There is no stock template on advancing the cause of human rights. Each country Canada deals with requires a unique approach, pitched toward the best possible path to secure a positive outcome, write Shuvaloy Majumdar and Taufiq Rahim.
By Shuvaloy Majumdar, August 8, 2018
An Air Canada jet soars toward the CN Tower with the caption, “Sticking one’s nose where it doesn’t belong.”
The shocking image was clear even if its source – an unofficial account loosely linked to the Saudi government – was not. Official representatives have since apologized and the account deleted, but it goes to demonstrate how this feeding frenzy threatens to spiral out of control.
Recent Canadian diplomacy has hit rough waters when it comes to engagement with the emerging powers of the world. With India, China, and now Saudi Arabia, deteriorating relationships with the key forces shaping the global order are compromising Canadian interests.
In a time of hypernationalism in the Middle East and political division in Canada, escalating tensions with Saudi Arabia may lead to unintended consequences that would be hard to contain. A fallout between two consequential oil-producing G20 countries is not something to be taken lightly. Deliberate diplomacy and even temperament despite rising tensions is the only path to de-escalation.
Since 9/11, Canadian relations with the Kingdom and the Gulf have long wrestled with balancing the pressures of security, trade and values. The emergence of new Saudi leadership even more oriented toward the West in 2015 presented hope for a watershed moment between the two countries. Despite their own misgivings, the Trudeau government quietly maintained course with a multi-billion-dollar military equipment deal agreed to by the previous government, while expressing discontent in various UN forums about the Yemen war – the world’s most acute humanitarian crisis. While there has been consternation on the Saudi side, it did not lead to anything more severe.
Advocacy around the detention of civil society activists, however, has hit a raw nerve. Ensaf Haidar, herself an activist, received asylum in Canada and citizenship this year. Her husband, Raif Badawi, remains in a Saudi prison, and Canada has consistently called for his release over the last two governments. Last week, his American sister, Samar Badawi, a women’s rights activist, was also detained amidst a pattern of similar detentions in Saudi Arabia. Canada decided to take a stand in both online and offline statements, including most sensitively in a tweet in Arabic issued by the Canadian Embassy in Saudi Arabia.
What has ensued is a mixture of opportunistic bandwagoning, and the diplomacy of personal advocacy prevailing over a disciplined plan to realize successful outcomes.
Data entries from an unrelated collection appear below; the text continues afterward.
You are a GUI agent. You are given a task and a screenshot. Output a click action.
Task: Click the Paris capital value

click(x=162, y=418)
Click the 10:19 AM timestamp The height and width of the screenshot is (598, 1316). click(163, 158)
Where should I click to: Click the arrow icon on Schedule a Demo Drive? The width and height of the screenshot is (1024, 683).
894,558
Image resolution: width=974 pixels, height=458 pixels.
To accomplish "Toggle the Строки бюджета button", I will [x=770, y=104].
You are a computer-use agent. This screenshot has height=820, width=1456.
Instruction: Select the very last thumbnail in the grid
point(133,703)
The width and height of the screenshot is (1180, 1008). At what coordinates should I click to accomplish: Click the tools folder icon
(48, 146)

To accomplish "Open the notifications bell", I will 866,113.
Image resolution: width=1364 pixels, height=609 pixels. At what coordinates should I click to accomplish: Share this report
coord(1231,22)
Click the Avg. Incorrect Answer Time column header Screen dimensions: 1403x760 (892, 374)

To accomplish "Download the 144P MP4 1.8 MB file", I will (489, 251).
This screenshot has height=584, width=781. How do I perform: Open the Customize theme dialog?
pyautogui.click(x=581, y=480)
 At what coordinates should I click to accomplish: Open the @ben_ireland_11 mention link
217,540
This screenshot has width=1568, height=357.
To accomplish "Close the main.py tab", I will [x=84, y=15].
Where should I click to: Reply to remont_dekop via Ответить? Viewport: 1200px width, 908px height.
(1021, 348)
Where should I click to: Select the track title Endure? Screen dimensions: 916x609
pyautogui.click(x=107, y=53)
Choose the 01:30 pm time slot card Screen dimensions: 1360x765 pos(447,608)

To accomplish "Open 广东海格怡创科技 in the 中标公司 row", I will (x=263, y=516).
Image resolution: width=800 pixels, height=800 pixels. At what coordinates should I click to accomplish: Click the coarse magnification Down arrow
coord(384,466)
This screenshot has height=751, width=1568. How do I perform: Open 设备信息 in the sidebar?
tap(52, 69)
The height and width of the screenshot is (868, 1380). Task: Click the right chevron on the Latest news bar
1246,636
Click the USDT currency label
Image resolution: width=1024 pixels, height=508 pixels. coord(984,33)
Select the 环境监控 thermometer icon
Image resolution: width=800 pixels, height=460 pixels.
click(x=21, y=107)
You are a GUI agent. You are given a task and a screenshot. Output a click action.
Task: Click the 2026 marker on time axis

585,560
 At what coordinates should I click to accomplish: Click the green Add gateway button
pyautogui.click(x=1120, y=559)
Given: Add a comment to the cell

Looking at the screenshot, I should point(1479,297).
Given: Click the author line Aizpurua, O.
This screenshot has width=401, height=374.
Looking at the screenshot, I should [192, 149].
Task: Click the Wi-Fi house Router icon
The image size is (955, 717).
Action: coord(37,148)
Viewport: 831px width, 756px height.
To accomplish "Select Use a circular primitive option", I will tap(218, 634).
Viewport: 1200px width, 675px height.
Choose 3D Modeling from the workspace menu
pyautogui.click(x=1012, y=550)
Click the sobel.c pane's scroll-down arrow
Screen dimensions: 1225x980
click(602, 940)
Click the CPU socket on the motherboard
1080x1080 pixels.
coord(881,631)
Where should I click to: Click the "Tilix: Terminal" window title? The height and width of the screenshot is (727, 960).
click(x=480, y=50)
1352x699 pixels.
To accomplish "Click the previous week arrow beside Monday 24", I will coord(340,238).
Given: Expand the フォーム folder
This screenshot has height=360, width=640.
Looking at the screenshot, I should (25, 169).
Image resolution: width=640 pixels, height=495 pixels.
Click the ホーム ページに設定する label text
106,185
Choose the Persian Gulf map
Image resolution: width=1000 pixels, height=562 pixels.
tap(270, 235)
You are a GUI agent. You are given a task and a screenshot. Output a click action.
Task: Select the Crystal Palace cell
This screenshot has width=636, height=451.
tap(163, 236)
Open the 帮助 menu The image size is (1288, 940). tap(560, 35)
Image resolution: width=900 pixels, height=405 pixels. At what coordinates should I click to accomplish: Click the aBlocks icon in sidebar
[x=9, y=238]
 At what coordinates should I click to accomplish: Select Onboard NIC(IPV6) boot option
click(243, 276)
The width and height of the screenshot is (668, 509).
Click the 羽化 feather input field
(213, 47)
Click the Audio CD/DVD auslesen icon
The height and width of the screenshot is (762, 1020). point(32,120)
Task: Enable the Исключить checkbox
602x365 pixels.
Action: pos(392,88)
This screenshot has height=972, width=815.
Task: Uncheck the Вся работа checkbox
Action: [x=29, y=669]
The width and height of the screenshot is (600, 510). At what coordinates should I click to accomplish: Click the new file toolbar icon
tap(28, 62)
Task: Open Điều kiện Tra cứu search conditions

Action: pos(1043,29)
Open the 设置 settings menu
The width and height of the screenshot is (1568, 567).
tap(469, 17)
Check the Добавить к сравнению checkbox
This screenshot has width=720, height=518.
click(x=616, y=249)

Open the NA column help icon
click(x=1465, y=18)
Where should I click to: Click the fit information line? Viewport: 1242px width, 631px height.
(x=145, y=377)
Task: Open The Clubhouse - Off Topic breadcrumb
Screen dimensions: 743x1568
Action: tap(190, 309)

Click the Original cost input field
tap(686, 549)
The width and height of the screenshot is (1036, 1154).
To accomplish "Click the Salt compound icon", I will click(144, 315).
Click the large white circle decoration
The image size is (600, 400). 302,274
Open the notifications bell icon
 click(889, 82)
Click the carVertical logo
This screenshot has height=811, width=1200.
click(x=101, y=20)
Realistic questions need to be posed: If the objective is to advocate for the rule of law and human rights, how does this collapse of relations accomplish those ends?
Realistic questions need to be posed: If the objective is to advocate for the rule of law and human rights, how does this collapse of relations accomplish those ends? If the objective is to foster pluralism, how is Canada’s relative silence on similar circumstances in Cuba or even Iran consistent? Are we any closer today as a result of these tweets to realizing the release of the Badawis?
While in the short-term, both sides may benefit politically from brow-beating each other before domestic constituencies, it doesn’t appear that anyone truly stands to gain from this in either country. Tens of thousands of Saudi medical students and their patients will see their lives disrupted, while a trading relationship that particularly small businesses depend on will deteriorate. At the same time Canada is not Sweden, who for several years had a similar dustup with Saudi Arabia and have been trying to engage Saudi Arabia since; Canada is a G7 power, fuelled by a dynamic people, and with the capacity to grow its leadership at the global level.
Navigating next steps will require leaders to see the world as it is, not as they wish it were. It is about advancing a Canadian diplomacy that emphasizes results over rhetoric. Given Saudi overreach through its online troll farms (such as the plane infographic) there presents an opening to say: “Things have gone too far.”
Let us be clear on one point. Advancing Canadian interests does not mean apologizing for them. There is no stock template on advancing the cause of human rights. Each country Canada deals with requires a unique approach, pitched toward the best possible path to secure a positive outcome. A marriage of the perfect and the possible.
In the case of Saudi Arabia, if Canada cannot keep the channels of dialogue open, it will end with a foreign policy that may receive retweets online and provide cathartic release, but lacks meaningful and realistic progress on the ground for those for whom it matters most.
Shuvaloy Majumdar is a Munk Senior Fellow for Foreign Policy at the Macdonald Laurier Institute, and Taufiq Rahim is a Canadian political analyst based in the Middle East.